6 Trail Camera Tips for Hunting Public Land
Improve your reconnaissance strategy this deer season on land open to everyone.
By Darron McDougal
Hanging a trail camera in the deer woods is rarely ever a bad move. It almost always provides at least some data that can inform your fall hunting strategy. Not to mention, it's a fun addition to the scouting and hunting experience. But things become trickier when using trail cameras on public lands.
First and foremost, read the regulations to make sure that trail cameras are legal to use in the state and even on the individual public parcel you'll be hunting. In Kansas, for example, trail cameras are illegal to use on public lands and private lands open for public hunting, such as Walk-In Hunting Areas. As well, public parcels in many states have closures during certain times of the year, meaning entering them to hang a trail camera is illegal. Again, read the regulations.
Barring any special regulations or land closures, follow these six tips to enhance your public-land trail-camera game this deer season.
1. Avoid Human Thoroughfares
Whitetail signs such as rubs, scrapes, tracks, and droppings can be prolific along walking trails and logging roads. However, hanging a trail camera where other folks hunters and recreational enthusiasts alike frequent can hurt your strategy in two ways. First, the more people who pass by your trail camera, the more likely it is to be stolen. Secondly, most, if not all, of the deer data you capture will be less than applicable to your hunt because it will be primarily in the dark hours when human activities subside. So, set your cameras over deer sign in locations that don't overlap areas subject to high human traffic.
2. Hide that Camera
Even when you set your trail camera off the beaten path on public land, chances are that another hunter will eventually walk near it. While most hunters are respectful of others, there are occasional bad eggs. I've had two incidents in which others tampered with my trail cameras on public land. One camera vandal removed my camera from the tree and then re-attached it upside down. The other camera was outright stolen, and it was a wireless camera. For that reason, hang your trail cameras either 8-10 feet aboveground and aimed downward at a scrape or deer trail, or hang them on trees that are the same color tone as the cameras. Many of the newest models of Stealth Cams come equipped with internal GPS, so you can keep tabs on your camera's location and potentially bust a thief if it gets stolen.

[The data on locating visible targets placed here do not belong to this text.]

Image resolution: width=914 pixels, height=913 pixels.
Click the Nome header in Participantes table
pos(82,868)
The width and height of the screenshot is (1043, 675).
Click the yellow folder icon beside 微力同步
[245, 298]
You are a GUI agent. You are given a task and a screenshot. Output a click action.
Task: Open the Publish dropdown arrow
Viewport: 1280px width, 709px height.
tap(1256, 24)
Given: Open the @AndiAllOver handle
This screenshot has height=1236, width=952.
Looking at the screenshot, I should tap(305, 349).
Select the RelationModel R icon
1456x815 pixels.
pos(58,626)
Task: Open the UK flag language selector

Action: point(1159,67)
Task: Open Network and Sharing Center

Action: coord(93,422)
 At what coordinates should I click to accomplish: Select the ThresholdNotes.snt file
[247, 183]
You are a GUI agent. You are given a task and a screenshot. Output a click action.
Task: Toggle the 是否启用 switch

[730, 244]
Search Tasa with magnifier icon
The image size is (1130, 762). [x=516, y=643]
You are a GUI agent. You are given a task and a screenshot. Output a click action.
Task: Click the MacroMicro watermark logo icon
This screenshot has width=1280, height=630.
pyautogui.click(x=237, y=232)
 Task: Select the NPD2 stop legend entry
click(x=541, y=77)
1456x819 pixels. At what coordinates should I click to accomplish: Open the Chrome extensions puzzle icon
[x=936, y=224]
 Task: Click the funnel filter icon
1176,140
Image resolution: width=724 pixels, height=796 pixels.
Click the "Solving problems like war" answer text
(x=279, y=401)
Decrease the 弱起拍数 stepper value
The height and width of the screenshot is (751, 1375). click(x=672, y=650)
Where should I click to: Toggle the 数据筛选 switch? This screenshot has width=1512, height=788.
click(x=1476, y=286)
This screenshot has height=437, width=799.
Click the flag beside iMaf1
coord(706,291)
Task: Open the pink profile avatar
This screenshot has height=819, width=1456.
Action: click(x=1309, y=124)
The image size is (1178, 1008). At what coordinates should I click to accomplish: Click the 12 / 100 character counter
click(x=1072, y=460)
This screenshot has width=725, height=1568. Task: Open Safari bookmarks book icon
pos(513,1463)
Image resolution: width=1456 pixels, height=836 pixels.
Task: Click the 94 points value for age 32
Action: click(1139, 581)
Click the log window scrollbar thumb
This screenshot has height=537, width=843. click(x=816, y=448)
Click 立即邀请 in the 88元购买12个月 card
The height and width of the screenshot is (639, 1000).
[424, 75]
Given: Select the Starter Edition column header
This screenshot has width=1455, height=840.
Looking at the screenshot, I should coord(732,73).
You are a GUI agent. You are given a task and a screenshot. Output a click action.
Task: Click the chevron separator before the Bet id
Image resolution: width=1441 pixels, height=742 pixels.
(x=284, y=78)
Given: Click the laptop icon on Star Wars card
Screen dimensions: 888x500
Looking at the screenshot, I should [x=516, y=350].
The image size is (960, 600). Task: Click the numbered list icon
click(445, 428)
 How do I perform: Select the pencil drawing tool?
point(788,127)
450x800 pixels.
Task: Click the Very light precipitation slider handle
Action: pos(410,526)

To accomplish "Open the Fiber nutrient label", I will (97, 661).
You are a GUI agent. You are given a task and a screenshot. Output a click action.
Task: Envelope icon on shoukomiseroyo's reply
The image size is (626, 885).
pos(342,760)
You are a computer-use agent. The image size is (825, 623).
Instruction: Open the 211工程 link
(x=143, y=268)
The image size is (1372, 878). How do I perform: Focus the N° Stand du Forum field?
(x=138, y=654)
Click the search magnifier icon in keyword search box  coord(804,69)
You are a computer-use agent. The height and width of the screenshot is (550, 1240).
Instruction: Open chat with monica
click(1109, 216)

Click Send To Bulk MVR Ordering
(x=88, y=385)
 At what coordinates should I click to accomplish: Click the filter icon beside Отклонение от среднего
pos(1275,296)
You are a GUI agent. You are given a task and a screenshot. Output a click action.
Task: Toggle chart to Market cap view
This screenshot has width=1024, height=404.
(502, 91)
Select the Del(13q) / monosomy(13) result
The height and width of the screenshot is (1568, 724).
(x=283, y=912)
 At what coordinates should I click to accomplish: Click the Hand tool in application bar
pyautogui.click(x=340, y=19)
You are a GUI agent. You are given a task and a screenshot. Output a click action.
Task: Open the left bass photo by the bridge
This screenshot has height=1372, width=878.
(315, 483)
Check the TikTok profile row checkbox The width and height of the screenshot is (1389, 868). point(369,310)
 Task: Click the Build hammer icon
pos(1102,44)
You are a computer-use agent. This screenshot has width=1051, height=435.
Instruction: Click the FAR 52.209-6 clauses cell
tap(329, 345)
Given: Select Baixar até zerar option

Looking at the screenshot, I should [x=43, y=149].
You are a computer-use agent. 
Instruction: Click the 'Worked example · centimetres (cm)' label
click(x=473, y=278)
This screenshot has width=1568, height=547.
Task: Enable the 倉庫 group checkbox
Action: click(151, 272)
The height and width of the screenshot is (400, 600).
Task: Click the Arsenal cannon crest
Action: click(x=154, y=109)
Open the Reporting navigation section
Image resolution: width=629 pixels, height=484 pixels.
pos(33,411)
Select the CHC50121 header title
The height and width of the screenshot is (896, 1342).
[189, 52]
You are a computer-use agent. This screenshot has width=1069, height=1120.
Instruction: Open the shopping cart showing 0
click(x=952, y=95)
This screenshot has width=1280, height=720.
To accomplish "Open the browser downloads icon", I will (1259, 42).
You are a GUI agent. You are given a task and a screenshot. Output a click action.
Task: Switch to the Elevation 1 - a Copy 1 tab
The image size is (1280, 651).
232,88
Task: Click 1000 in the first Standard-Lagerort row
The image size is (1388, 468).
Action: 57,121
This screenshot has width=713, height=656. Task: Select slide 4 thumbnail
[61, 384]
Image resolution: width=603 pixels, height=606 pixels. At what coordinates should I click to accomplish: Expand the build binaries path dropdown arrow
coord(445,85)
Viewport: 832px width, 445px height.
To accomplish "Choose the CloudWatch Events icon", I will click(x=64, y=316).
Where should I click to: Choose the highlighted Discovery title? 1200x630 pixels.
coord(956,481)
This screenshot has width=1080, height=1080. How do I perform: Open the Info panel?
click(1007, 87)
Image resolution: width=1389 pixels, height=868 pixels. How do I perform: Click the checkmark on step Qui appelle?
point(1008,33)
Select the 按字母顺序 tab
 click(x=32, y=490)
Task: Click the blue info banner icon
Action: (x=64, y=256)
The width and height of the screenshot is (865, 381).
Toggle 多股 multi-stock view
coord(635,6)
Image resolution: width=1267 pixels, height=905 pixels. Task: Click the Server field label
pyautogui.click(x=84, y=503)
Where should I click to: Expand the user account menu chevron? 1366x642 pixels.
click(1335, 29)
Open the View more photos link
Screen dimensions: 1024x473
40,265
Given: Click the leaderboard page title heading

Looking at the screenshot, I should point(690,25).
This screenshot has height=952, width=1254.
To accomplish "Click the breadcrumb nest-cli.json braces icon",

3. Cut Intrusion via Wireless and Solar
Public land has enough human pressure without adding senseless trips in and out to swap SD cards or change camera settings. Choosing a wireless camera, such as Muddy's Trifecta 180 or Stealth Cam's Deceptor Max 2.0, delivers the data directly to the Command Pro app, eliminating card pulls. You can also change the camera settings in the respective app.
While Muddy and Stealth Cam trail cameras provide excellent battery life, replacing batteries is another eventual reality, so rigging your camera with a solar panel, such as Stealth Cam's Sol-Pak (confirm compatibility with your camera of choice), can further reduce needless pressure to the property.
4. Seek Out Hidden Food Sources
On public lands, I've commonly encountered trail cameras hung by other hunters on obvious scrapes and certainly along the edges of food plots planted by the state or federal agency that manages the property in question. Rarely do I find cameras under stands of acorn-producing oaks or near soft-mast trees. These food sources aren't always obvious, and that not only makes them great places to hang cameras, but also killer hunting spots.
5. Find Terrain Funnels
In the big woods, it can be difficult to photograph and pattern bucks. But, they do tend to utilize terrain features to travel. Study HuntStand's various base maps, overlays and 3D mapping to analyze the terrain for saddles, hourglass or wineglass funnels along creeks or connecting timber blocks, and benches below ridge tops. Bucks naturally travel through these during the rut and even during the early season. Spice up your trail camera setup with a mock scrape in one of these spots to attract every buck passing through right in front of your Muddy or Stealth Cam trail camera.
6. Start Early
Finally, the greatest influx of human pressure on public lands is typically during the weeks preceding the rut and throughout the rut. Think early October and on. Where legal, get a leg up on the competition by deploying your trail cameras early. Not only are bucks very photo-friendly when they're in velvet and before the pressure hits, but you'll get an inventory of the bucks in the area. You might even recognize a pattern and be able to pattern and kill a monster buck well before the masses hit the woods.
Follow these six pointers, and you'll likely have better results from your public-land trail camera strategy this deer season.